Este es el hotel de Filipinas del que no querrás salir en tu luna de miel

Honeymoon

Redacción: Redacción

Hay algo en las lunas de miel que invita a subir un poco el listón: después de meses organizando cada detalle de la boda, el viaje debería estar a la altura (o incluso superarlo). Y en ese momento aparece Filipinas, ese destino que mezcla lo exótico con lo inesperadamente íntimo, donde perderse deja de ser un problema para convertirse en el mejor plan posible. Entre sus miles de islas, Palawan se confirma como uno de los escenarios más deseados para empezar esta nueva etapa, y no es casualidad: aquí el tiempo va más despacio, el agua es más azul y todo parece pensado para recordarte que sí, el paraíso existe… y está más cerca de lo que creías.

Este será el destino de luna de miel más demandado para quienes busquen un cambio de ritmo más relajado 

Cortesía de Hotel Boutique Cauayan

Cortesía de Hotel Boutique Cauayan

Si hay un destino que parece diseñado para empezar una vida en común  (con ese punto entre fantasía y desconexión absoluta) ese es Filipinas. Este archipiélago —con más de 7.000 islas, por cierto— lleva años colándose en las listas de destinos más deseados, pero sigue teniendo ese punto de secreto bien guardado que lo hace todavía más especial. Y si hay un rincón que resume todo lo que imaginamos cuando pensamos en “paraíso”, ese es Palawan, y más concretamente El Nido.

Aquí todo es exactamente como lo imaginas (o mejor): el tiempo parece diluirse entre aguas turquesa, formaciones kársticas imposibles y atardeceres que parecen sacados de una postal (o de un moodboard de Pinterest, siendo honestas). Es ese lugar donde, de repente, bajar el ritmo deja de ser una opción para convertirse en una necesidad. Ahora bien, si el destino importa, el hotel puede marcar la diferencia entre un viaje bonito y una experiencia inolvidable. Y aquí es donde entra en juego Cauayan Boutique Private Island, que no es tanto un alojamiento como ese capricho que te dices “vale, es una vez en la vida”.

Un refugio único

Porque sí, estamos hablando de una isla privada. Entera. Solo para ti (y unos pocos afortunados más). Y lo mejor es que no nació como un proyecto frío o puramente empresarial, sino como una historia de amor con el lugar: sus fundadores visitaron la zona, se enamoraron —como nos pasaría a cualquiera— y decidieron crear aquí un refugio donde desconectar de verdad. Y se nota.

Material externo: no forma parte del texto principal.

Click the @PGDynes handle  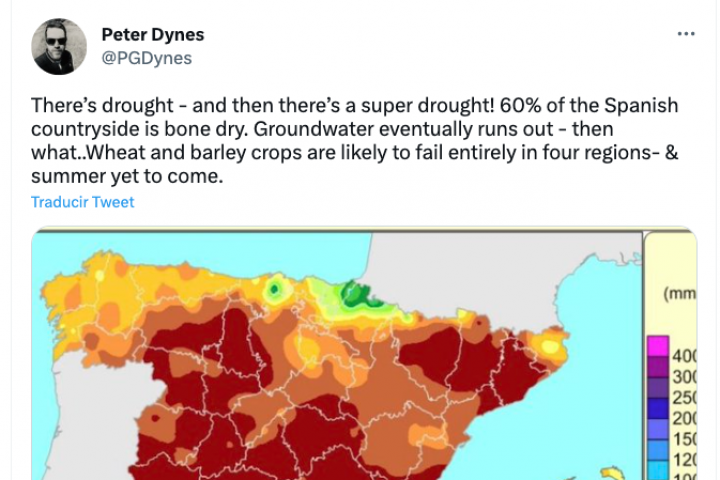click(146, 58)
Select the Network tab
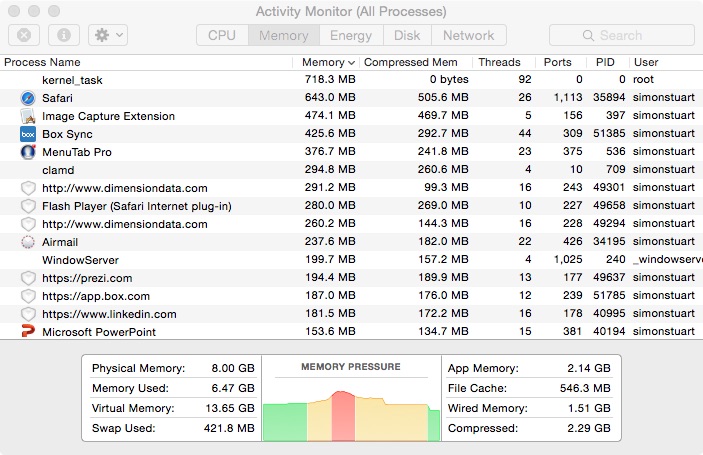Image resolution: width=703 pixels, height=455 pixels. pyautogui.click(x=468, y=35)
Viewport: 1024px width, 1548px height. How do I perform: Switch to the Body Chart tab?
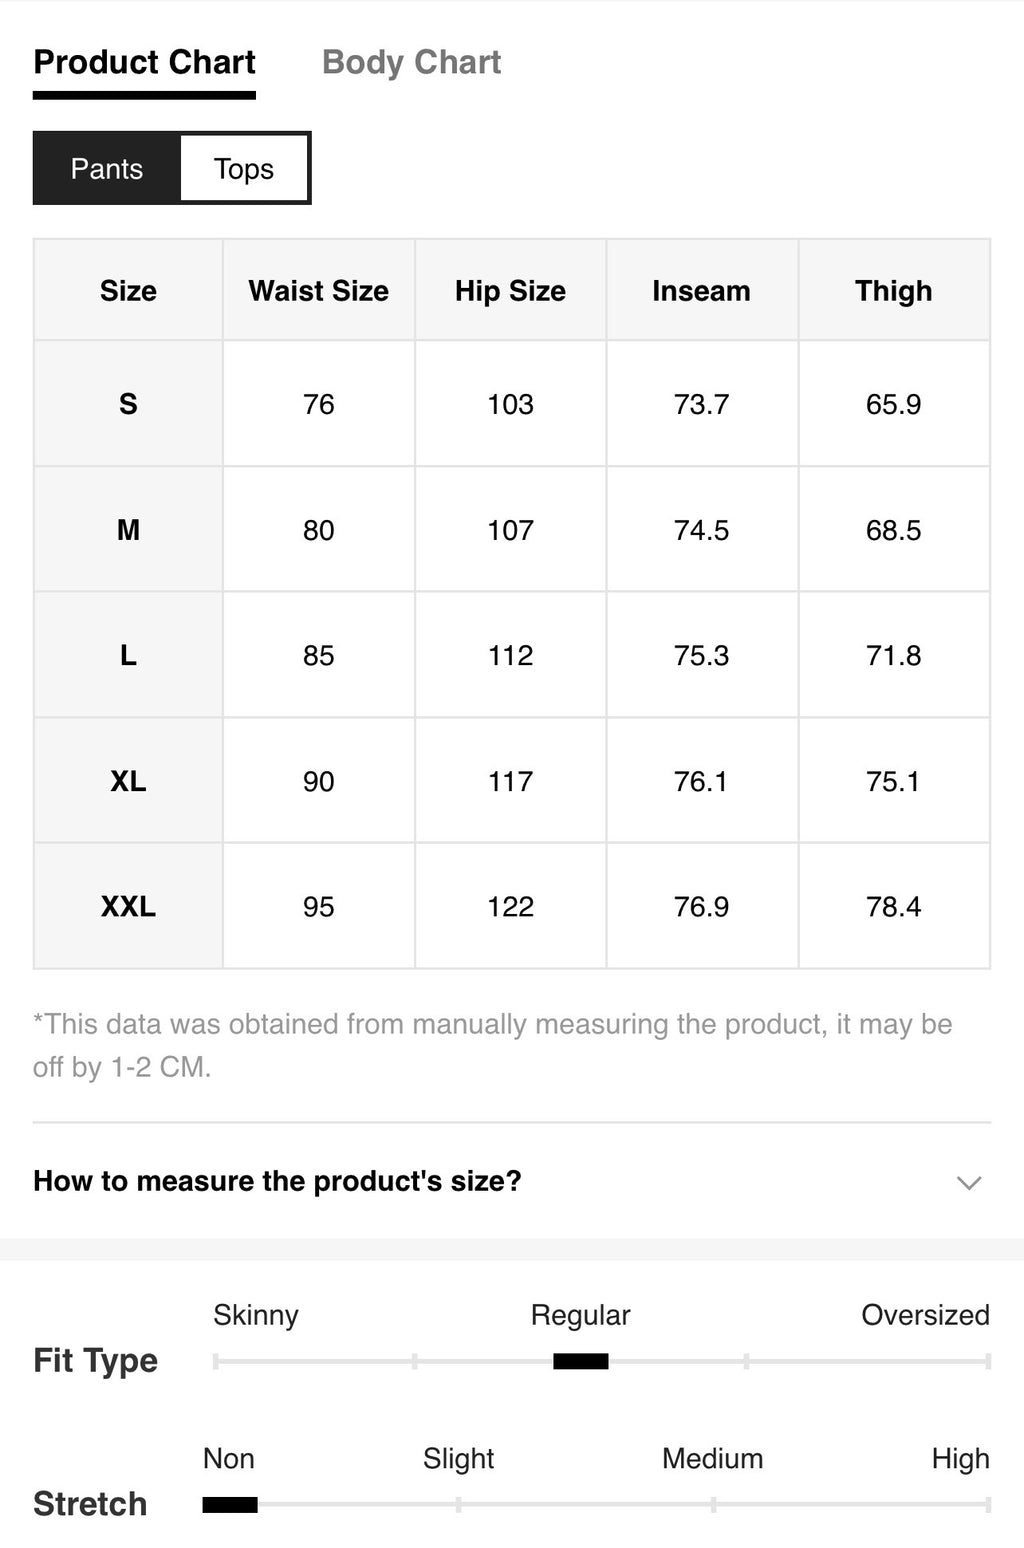click(411, 62)
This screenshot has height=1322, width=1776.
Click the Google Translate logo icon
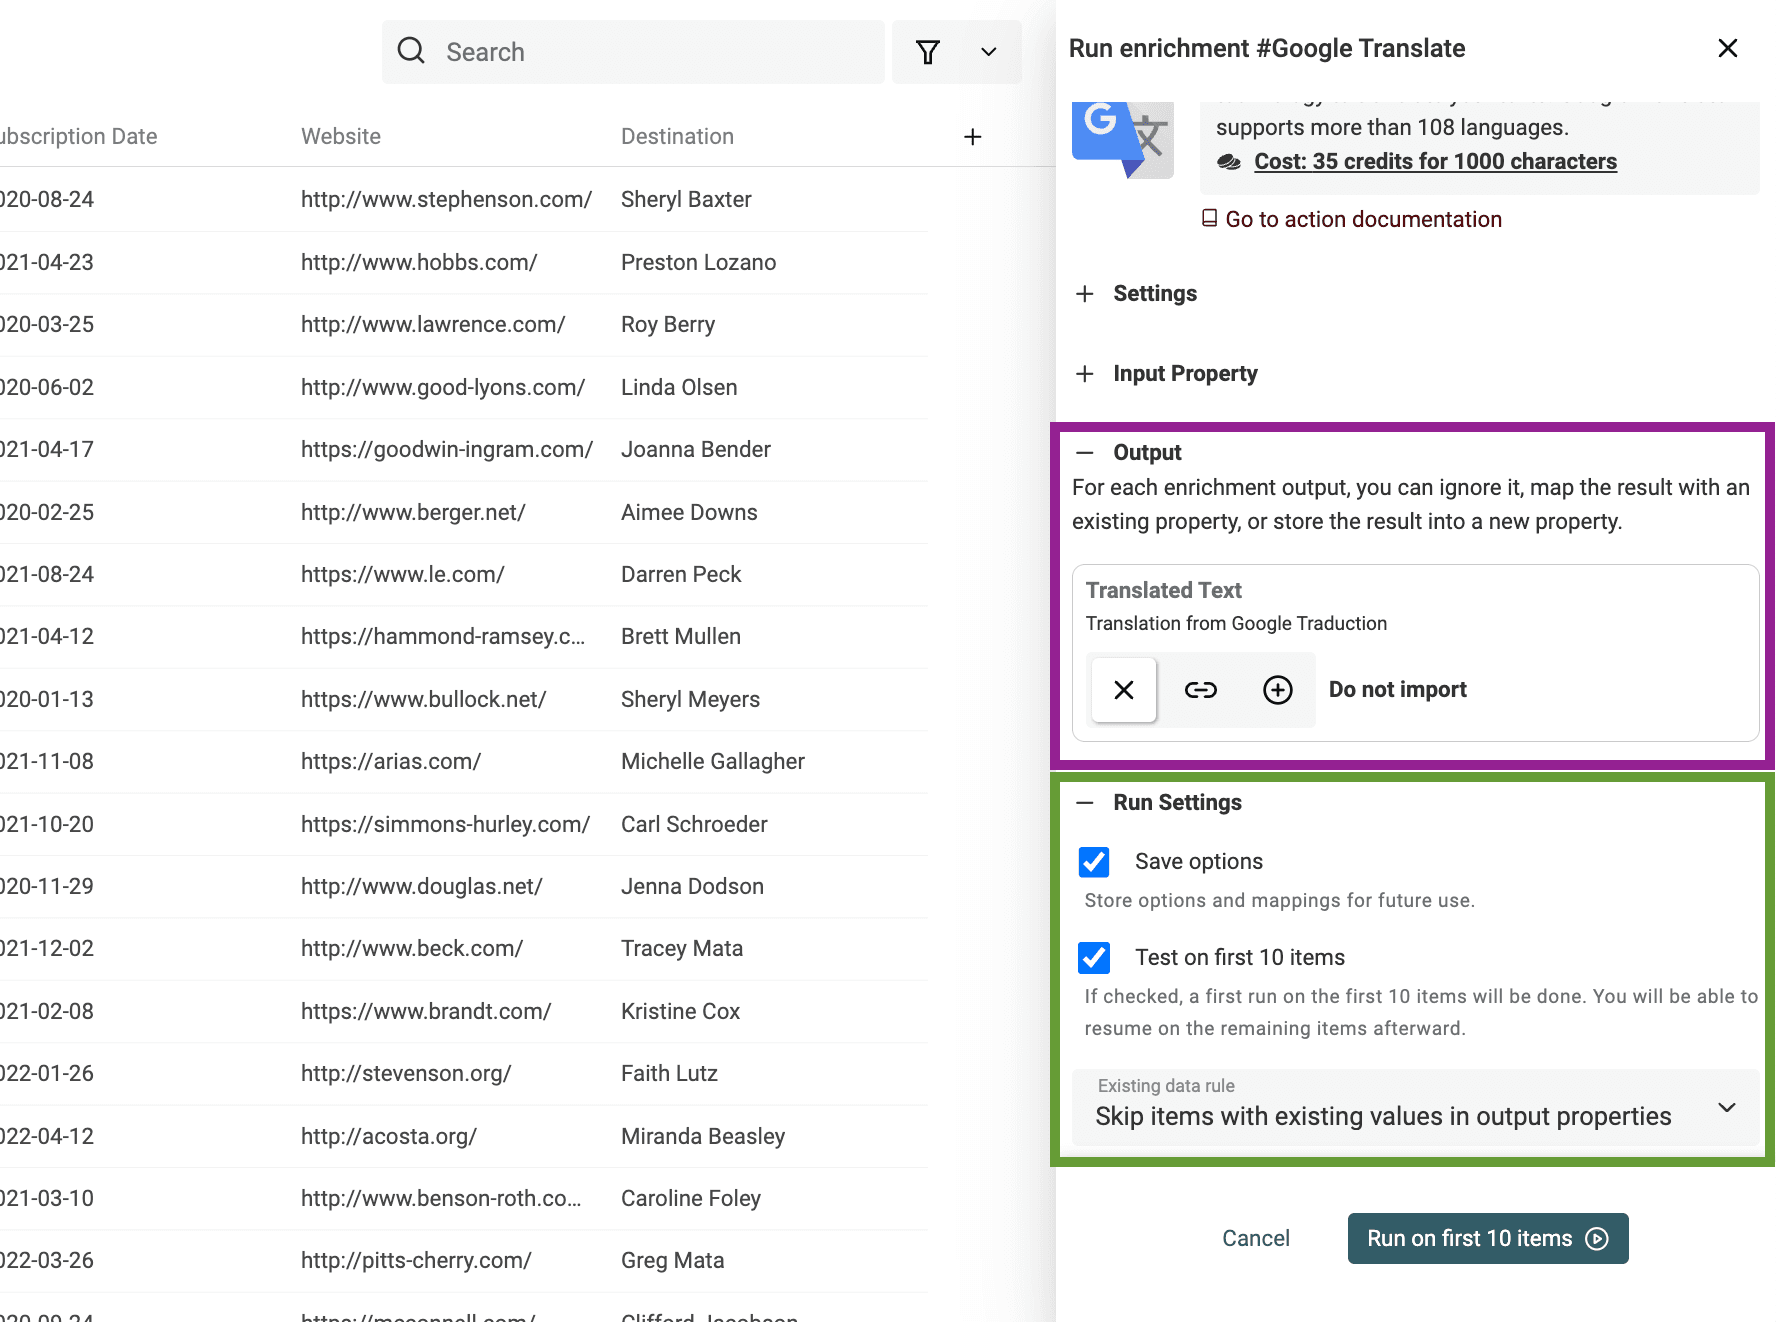coord(1122,139)
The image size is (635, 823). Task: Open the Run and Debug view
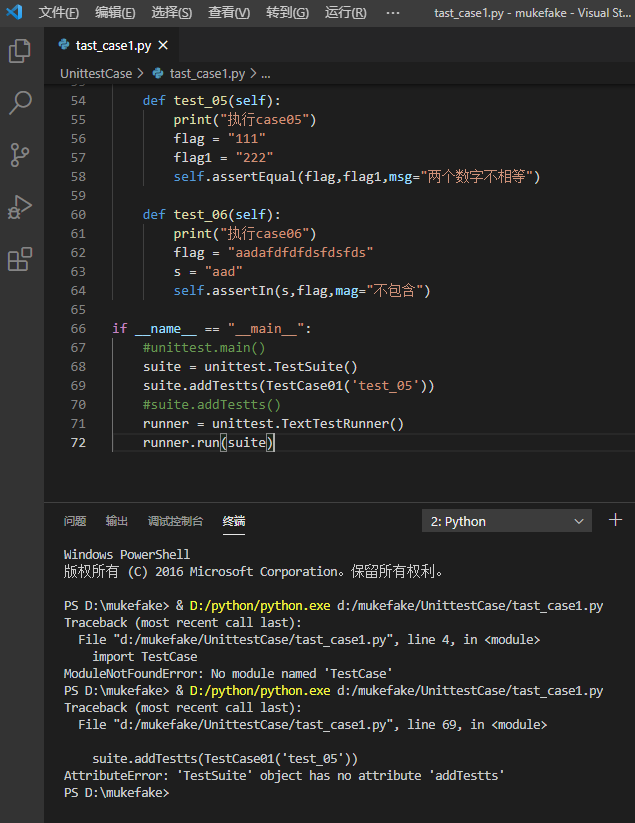click(20, 207)
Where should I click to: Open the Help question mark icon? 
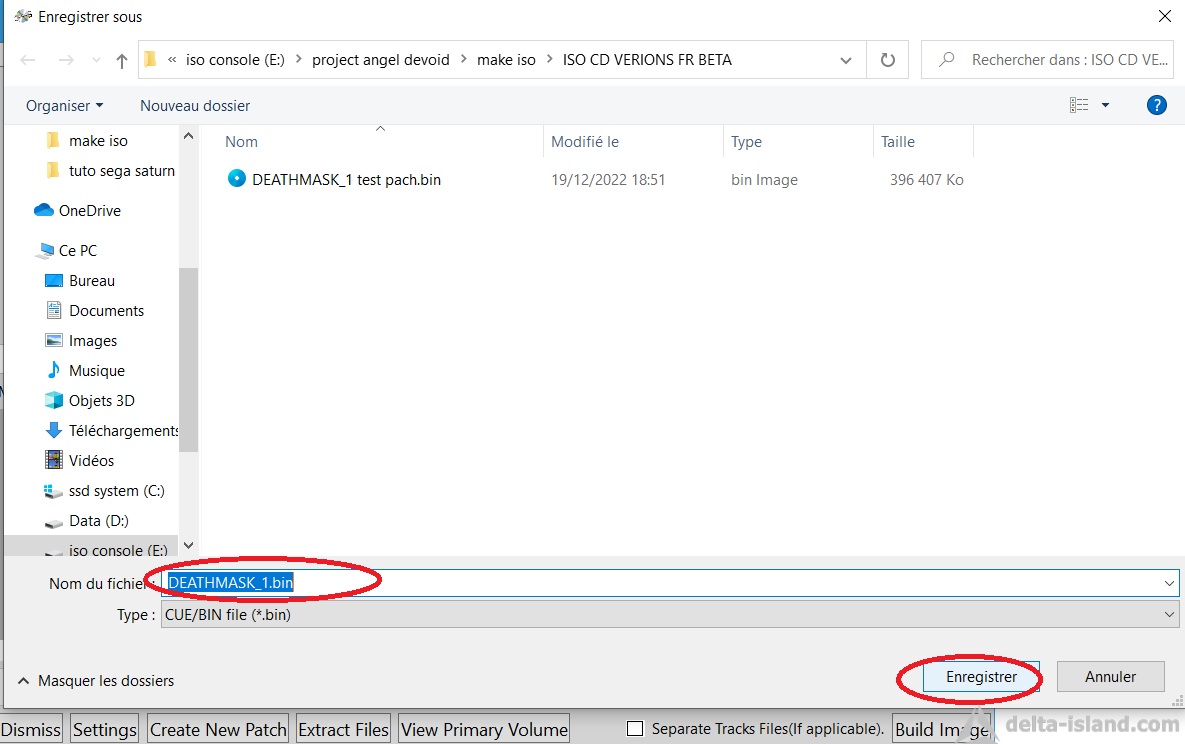tap(1157, 105)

El concepto es claro: lujo, sí, pero sin artificios. Ese lujo relajado que no necesita demostrar nada. Villas privadas, algunas sobre el agua, otras escondidas entre la vegetación, diseñadas para integrarse con el entorno, con materiales naturales, líneas limpias y esa estética que consigue que todo parezca sencillo aunque no lo sea en absoluto.

Y luego está la experiencia, que es donde este lugar termina de conquistarte. Porque en Cauayan Boutique Private Island no se trata de hacer mil cosas, sino de hacerlas bien. Desayunos frente al mar sin mirar el reloj, paseos en kayak por aguas transparentes, excursiones a islas cercanas que parecen desiertas (aunque no lo estén del todo), snorkel en uno de los ecosistemas marinos más espectaculares del sudeste asiático o, simplemente, no hacer nada.

También hay spa, gastronomía local e internacional y ese tipo de detalles que no sabías que necesitabas hasta que los tienes: una cena privada en la playa, una copa al atardecer, silencio. 

Vestido de novia con flores de Sophie et Voilá

Cortesía de Hotel Boutique Cauayan

Próxima parada: Filipinas

Lo interesante de elegir un lugar así para tu luna de miel no es solo lo bonito (que lo es, y mucho), sino lo que provoca. Ese cambio de ritmo, esa sensación de burbuja, de estar en pausa mientras todo lo demás sigue. Es casi terapéutico. 

Así que sí, si estabas buscando una excusa para irte a Filipinas después de la boda, aquí la tienes. Y si además quieres que ese viaje que no ouedas borrar de tu memoria, probablemente Cauayan Boutique Private Island sea exactamente lo que estás buscando. Porque hay viajes que se recuerdan y otros que se sienten incluso tiempo después. Este, definitivamente, es de los segundos.